The research so far been on the arabidopsis and tobacco. Neither of these plants would I like to see everywhere. If the researchers accomplish their next goal of engineering food crops, maybe it would not be that bad of an outcome to accidentally blanket the planet with food. But I don’t think that is even close the worst-case scenario. Genes can hop between plants through a process called horizontal gene transfer. We may make a prolific wheat plant with a genetic construct, but it is doubtful that wheat is the most prolific plant that could possibly hold that construct. Those genes will eventually be stolen by other photosynthetic lifeforms. When the five genes were spread around the E coli genome, the odds were vanishingly small that they would all transfer at once to a welcoming plant host. But to build the construct the researchers connected all the genes together in a single short segment of DNA and modified all the proteins so that they would end up in the chloroplast. I don’t know the overall rate of horizontal gene transfer from plants, but a single segment of DNA is certainly more likely to jump species. If we start growing crops with this construct, eventually pieces of those plants will end up in the ocean, and eventually some algae will absorb the DNA and receive an competitive advantage the world has not seen in eons.
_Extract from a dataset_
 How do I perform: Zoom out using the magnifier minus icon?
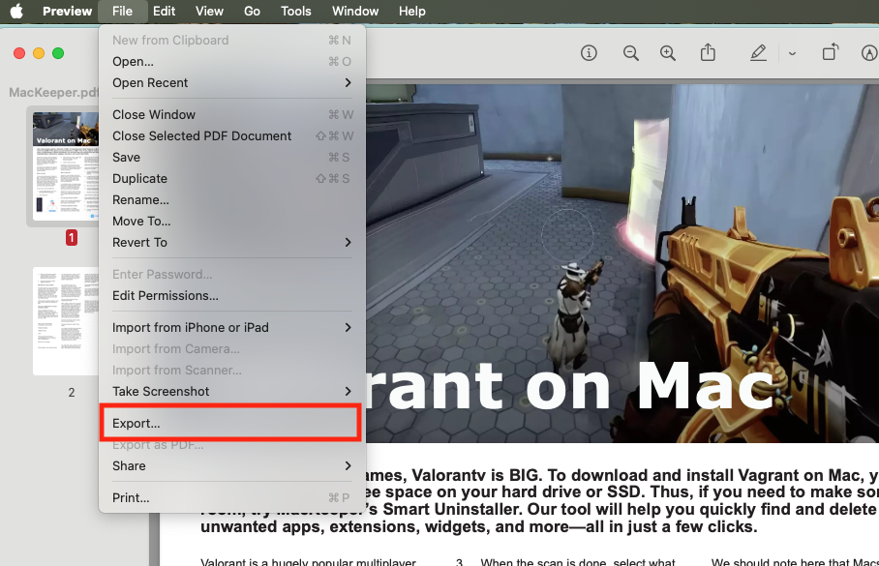(x=631, y=53)
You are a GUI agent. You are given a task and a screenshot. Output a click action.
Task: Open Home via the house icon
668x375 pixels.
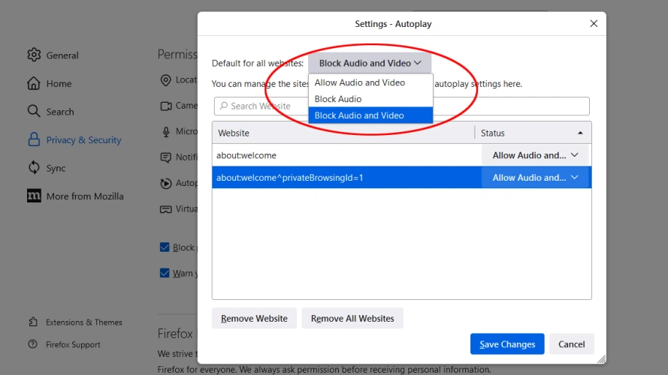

This is the outcome that worries me the most.
Conclusion
It may sound like I think this research should be stopped. But that is not at all what I am trying to get at. I am simply not knowledgeable enough about the details of this engineering or ecology to make recommendations. I want to raise this issue because I don’t see anyone else raising it. The best outcome of this post is that someone points out why I am wrong about the dangers of improving photosynthesis. Maybe photorespiration is important for the health of offspring. Maybe photorespiration is important for robustness to changes in the environment. Things like these may doom a genetically engineered plant that escaped but would still leave the plant useful to us. There is a huge upside to this research if that 40% increase in biomass can be translated to food mass in crops. People who are starving will be fed. People everywhere will see the cost of their food go down.
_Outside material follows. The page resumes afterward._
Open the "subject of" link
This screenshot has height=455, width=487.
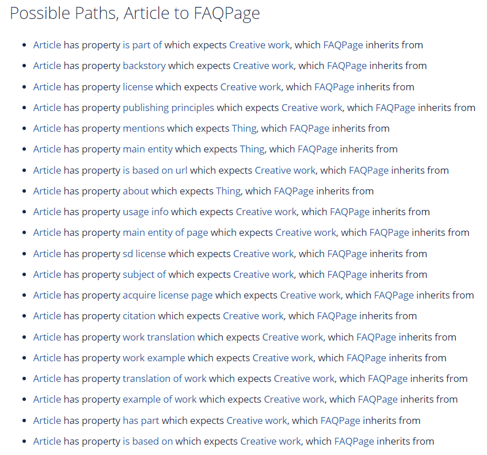click(144, 275)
I think that the chance of a worst-case scenario (a single organism overrunning a huge chunk of the biosphere) is low but not zero. One mitigation would be to split the genes into different DNA segments before putting them into plants will be grown out in the field. Splitting the genes up will eliminate the risk of horizontal gene transfer. A plant already bred for food is far less likely to spread uncontrollably than an algae that picked up the construct.
I want to see this research continue. The potential benefit to humanity is too great to simply stop. But I would love to see experts address or mitigate the dangers before unleashing this on the world’s fields.